Halloween III : Le Sang du sorcier : Tommy


Le début de la fin, pour un opus qui ne laisse pas sur sa faim…


Resservir aujourd’hui la célèbre citrouille de Carpenter ? Goûtons plutôt au potiron de Tommy et tant pis pour celui de Russell (Ken, pas Kurt). Halloween III : Le Sang du sorcier (1982, plaisante allitération française) commence comme En quatrième vitesse (Aldrich, 1955), en possède la saveur eschatologique. Fin octobre, un homme court en Caroline du Nord, traqué dans la nuit (américaine) de Dean Cundey, l’autre grand « prince des ténèbres » (des années 80) après Bruce Surtees (sévissant aussi durant les années 70) ; on ne dira jamais assez combien la filmographie de John C. doit au talent flagrant du directeur de la photographie. Il parvient à se débarrasser de son poursuivant motorisé, robotisé, au sein d’une casse, cimetière d’épaves à la Street Trash (Muro, 1987), nécropole sur roues du « rêve américain » au point mort (Christine sortira un an plus tard, en 1983). Dans une station-service désertée, pluvieuse, un Black prognathe mate un magazine tandis que la TV diffuse des actualités de fait divers (paranormal) et un spot pour une marque de jouets aux masques de saison (à la con). L’inconnu hurle, prévient en vain (« Ils vont tous nous tuer ! »), s’évanouit, une tête de cucurbitacée en caoutchouc à la main. Un comparse l’achèvera sur son lit d’hôpital, territoire du solide et fragile Tom Atkins (coureur de couloirs capturé au steadicam), très proche (et apprécié) du personnel soignant féminin, un peu moins de son ex-femme (Nancy Keyes, compagne enceinte du cinéaste) lui reprochant toujours son alcoolisme passé, gardant souvent leurs deux enfants (il leur offre des masques qui les déçoivent, ils mettent aussi sec ceux du petit écran, se plantent devant, la pub repasse, comptine-leitmotiv de lavage de cerveau des marmots). L’homme en noir, gants de giallo + énucléation (oculaire) à la Lucio Fulci compris, s’en va s’immoler dans sa voiture (la laborantine ne pourra analyser que du métal et du plastique, rien d’organique).

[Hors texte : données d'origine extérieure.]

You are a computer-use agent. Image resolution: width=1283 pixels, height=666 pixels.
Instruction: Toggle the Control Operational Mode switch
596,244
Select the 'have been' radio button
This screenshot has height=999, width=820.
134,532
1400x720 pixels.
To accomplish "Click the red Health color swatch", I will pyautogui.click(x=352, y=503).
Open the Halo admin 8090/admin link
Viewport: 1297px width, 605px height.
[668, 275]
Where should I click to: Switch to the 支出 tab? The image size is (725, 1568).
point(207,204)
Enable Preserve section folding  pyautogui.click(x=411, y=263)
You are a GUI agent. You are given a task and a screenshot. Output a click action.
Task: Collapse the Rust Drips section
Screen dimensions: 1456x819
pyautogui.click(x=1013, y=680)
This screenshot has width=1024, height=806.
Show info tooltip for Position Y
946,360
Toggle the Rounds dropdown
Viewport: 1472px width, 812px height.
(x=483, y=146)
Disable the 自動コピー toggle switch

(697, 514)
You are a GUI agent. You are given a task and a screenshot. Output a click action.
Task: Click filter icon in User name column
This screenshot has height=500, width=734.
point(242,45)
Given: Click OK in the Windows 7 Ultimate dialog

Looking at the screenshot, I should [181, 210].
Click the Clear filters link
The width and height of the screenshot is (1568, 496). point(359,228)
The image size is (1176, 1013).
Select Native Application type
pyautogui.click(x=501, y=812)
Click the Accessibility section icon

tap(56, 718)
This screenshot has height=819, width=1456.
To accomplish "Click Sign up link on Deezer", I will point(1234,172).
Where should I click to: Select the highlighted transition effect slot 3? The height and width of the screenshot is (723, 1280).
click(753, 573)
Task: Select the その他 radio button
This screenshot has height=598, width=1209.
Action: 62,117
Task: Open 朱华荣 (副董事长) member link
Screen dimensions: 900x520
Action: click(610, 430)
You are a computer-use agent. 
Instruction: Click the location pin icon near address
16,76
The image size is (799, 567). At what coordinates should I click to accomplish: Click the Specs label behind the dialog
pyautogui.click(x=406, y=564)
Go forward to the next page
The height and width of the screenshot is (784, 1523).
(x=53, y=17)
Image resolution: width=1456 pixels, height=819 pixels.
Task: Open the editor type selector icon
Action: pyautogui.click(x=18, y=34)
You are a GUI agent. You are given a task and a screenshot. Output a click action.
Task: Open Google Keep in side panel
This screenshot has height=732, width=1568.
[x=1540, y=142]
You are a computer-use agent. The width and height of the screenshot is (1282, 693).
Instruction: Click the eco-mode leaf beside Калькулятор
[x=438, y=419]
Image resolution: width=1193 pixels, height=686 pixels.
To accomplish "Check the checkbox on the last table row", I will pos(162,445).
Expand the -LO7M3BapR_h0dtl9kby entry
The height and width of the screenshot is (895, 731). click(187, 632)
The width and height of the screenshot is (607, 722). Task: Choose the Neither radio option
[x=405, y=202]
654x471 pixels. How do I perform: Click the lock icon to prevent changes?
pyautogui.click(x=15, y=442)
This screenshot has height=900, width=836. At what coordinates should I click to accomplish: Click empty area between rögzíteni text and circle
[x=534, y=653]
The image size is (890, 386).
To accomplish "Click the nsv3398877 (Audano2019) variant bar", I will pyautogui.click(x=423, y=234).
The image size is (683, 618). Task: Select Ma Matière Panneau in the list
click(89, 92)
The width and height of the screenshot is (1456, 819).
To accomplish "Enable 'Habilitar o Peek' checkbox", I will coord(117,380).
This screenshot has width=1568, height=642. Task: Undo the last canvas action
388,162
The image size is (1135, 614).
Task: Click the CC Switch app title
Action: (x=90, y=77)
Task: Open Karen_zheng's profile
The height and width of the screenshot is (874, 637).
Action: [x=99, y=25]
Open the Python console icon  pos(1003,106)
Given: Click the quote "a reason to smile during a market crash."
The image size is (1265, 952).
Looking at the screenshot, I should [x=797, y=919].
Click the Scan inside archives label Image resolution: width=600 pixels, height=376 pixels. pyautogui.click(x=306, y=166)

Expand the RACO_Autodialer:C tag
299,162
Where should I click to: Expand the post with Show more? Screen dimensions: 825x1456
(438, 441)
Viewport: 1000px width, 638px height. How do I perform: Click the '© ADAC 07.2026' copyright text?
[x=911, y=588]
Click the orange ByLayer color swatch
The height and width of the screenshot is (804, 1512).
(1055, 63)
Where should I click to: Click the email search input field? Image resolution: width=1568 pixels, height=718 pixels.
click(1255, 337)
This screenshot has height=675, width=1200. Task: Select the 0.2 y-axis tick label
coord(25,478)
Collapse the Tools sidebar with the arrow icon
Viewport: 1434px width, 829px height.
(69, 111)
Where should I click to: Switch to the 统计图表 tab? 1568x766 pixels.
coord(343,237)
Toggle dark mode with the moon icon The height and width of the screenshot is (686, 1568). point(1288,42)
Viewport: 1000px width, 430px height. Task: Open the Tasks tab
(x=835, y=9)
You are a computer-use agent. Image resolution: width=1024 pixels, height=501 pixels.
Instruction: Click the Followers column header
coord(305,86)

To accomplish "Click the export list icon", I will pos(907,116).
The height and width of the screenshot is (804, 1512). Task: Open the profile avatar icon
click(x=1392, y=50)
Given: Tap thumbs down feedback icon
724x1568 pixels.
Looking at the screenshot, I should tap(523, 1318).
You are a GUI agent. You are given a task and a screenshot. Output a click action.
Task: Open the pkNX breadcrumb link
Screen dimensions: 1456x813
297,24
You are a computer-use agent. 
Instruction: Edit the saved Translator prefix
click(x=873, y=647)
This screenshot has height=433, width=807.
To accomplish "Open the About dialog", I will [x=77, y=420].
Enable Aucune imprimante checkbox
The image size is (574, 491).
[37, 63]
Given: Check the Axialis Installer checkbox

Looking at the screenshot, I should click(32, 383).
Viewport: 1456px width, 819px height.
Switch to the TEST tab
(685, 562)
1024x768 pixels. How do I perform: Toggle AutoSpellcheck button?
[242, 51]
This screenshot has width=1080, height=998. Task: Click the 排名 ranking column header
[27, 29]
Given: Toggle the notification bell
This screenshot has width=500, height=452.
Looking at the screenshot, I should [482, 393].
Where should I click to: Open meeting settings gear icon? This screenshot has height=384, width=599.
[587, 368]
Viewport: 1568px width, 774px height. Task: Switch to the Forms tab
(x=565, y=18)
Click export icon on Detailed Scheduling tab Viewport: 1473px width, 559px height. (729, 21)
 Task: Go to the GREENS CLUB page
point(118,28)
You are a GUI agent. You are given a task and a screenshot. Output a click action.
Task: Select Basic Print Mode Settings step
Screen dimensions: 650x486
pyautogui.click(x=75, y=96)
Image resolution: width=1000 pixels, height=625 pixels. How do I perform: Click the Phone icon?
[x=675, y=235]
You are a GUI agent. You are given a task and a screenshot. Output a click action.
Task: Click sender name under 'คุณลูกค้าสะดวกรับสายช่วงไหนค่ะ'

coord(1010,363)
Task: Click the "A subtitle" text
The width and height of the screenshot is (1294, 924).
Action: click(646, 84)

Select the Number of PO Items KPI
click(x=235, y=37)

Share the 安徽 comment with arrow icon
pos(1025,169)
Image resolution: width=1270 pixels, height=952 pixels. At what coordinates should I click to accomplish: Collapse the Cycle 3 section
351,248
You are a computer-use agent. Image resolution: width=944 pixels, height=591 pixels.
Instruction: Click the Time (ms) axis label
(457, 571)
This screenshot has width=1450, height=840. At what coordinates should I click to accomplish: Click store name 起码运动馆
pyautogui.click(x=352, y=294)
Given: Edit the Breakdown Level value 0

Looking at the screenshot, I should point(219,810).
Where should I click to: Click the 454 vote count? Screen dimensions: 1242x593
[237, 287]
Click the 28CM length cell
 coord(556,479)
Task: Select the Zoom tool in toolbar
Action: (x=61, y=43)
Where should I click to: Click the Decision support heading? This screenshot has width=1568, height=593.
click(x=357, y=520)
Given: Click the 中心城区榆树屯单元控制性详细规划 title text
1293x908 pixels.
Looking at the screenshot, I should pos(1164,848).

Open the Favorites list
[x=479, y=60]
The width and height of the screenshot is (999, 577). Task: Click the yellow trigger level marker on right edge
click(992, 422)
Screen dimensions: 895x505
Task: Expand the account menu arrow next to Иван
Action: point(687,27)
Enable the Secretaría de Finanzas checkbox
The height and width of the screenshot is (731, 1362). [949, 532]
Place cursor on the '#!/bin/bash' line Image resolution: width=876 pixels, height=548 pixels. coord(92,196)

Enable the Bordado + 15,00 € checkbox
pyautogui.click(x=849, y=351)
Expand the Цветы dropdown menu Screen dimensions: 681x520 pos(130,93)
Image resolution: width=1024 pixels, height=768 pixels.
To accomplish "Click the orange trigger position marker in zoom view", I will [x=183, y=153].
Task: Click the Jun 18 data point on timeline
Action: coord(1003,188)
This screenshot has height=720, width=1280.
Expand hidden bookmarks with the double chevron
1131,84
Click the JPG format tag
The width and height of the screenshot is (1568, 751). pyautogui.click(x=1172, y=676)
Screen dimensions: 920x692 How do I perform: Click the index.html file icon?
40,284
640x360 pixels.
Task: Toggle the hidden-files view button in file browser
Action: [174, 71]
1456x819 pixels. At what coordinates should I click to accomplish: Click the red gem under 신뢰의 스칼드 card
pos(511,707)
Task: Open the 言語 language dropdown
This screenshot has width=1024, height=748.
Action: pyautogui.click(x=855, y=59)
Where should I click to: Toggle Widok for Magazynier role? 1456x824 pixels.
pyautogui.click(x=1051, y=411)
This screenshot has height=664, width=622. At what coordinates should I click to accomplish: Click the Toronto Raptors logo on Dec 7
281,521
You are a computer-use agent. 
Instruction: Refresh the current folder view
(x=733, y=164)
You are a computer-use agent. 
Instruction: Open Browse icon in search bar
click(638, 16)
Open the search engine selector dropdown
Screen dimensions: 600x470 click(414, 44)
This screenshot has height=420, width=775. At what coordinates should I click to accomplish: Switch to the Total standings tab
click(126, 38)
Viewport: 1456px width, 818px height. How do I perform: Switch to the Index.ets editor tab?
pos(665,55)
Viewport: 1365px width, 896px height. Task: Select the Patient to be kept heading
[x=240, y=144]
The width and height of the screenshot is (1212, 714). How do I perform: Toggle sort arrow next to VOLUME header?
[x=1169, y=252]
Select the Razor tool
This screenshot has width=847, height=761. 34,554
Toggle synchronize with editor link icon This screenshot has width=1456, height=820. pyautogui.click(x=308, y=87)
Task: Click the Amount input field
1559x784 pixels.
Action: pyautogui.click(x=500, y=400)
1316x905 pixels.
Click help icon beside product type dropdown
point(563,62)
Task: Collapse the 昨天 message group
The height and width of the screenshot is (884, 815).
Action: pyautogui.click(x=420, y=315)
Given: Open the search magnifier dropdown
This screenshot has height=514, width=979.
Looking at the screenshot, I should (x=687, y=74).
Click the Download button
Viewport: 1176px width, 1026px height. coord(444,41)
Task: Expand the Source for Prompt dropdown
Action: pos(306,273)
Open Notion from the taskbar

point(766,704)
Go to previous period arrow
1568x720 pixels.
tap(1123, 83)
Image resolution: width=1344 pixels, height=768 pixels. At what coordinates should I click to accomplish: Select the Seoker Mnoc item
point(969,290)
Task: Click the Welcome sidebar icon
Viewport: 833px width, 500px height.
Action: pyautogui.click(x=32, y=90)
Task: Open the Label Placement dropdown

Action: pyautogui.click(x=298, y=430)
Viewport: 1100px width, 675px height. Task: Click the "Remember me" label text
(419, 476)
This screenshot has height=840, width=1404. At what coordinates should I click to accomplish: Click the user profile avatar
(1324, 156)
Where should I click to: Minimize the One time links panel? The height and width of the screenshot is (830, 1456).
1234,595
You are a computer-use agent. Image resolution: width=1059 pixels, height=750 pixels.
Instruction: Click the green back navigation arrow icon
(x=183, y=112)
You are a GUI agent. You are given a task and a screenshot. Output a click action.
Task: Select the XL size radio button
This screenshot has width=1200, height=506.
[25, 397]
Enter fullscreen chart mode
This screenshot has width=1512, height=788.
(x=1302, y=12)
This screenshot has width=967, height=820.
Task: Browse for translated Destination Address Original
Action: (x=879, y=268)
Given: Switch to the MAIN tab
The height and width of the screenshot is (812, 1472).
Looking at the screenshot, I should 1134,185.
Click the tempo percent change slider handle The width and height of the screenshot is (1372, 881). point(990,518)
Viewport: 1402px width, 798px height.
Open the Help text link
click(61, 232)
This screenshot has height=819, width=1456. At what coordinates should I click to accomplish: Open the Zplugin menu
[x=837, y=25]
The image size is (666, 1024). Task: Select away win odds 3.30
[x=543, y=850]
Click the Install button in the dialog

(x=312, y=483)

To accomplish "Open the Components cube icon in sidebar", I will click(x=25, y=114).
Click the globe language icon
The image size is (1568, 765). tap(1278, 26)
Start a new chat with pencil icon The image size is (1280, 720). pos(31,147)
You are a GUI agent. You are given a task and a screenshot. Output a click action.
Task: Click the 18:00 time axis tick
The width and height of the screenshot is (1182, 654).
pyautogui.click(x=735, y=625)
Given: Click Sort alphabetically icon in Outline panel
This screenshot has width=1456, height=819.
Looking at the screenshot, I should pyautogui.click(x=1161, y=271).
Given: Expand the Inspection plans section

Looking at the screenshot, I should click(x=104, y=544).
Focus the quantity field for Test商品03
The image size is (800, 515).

Cette introduction remarquable, comportementaliste, melvillienne (Jean-Pierre, pas Herman), donne le ton et l’ambition d’un film encore relativement méconnu, qui pâtit de la médiocrité d’innombrables suites très dispensables (une exception pour le nostalgique Halloween, 20 ans après, Miner, 1998, en partie produit par Kevin Williamson) et auquel on reprocha de ne pas procéder de l’univers de Laurie Strode & Michael Myers. Hors sujet, pièce rapportée, Halloween III ? Certainement pas, puisqu’il conserve et développe l’automatisation de The Shape, puisqu’il revient aux sources (cruelles) du culte celtique (de la pratique culturelle et du « mythe » cinématographique). Tommy Lee Wallace, scénariste-réalisateur, exit le vétéran britannique Nigel Kneale, vénère du résultat, nous narre avec une précision et une intelligence de chaque plan, de chaque instant, une moralité médiévale ancrée dans la temporalité étasunienne, reaganienne. Héritier de L’Invasion des profanateurs de sépultures (Siegel, 1956) et de La Nuit des morts-vivants (Romero, 1968, notez itou le sous-titre anglais, Season of the Witch, clin d’œil à l’item homonyme de 1972), il délivre une œuvre adulte, radicale, profondément désespérée, sur le basculement ontologique (et technologique) advenu à l’époque, il s’inscrit ainsi dans une lignée politique, épistémologique, réflexive (double sens) dont les fleurons s’intitulent Mondwest (Crichton, 1973), Les Femmes de Stepford (Forbes, 1975), Osterman week-end (Peckinpah, 1983), Vidéodrome (Cronenberg, 1983), voire Poltergeist (Hooper, 1982). Découvert (hier) trente-cinq ans après sa sortie en salle, Halloween III séduit par sa beauté formelle et par sa lucidité existentielle. Il paraît même plus carpenteresque que prévu, résonne évidemment avec Invasion Los Angeles (1988) ou Le Village des damnés (1995), plus étonnamment avec la légende du Joueur de flûte de Hamelin, illustrée au ciné par Demy (The Pied Piper, 1972), Egoyan (De beaux lendemains, 1997), ou avec Candyman (Rose, 1992, abeille buccale en commun, parmi un bestiaire biblique).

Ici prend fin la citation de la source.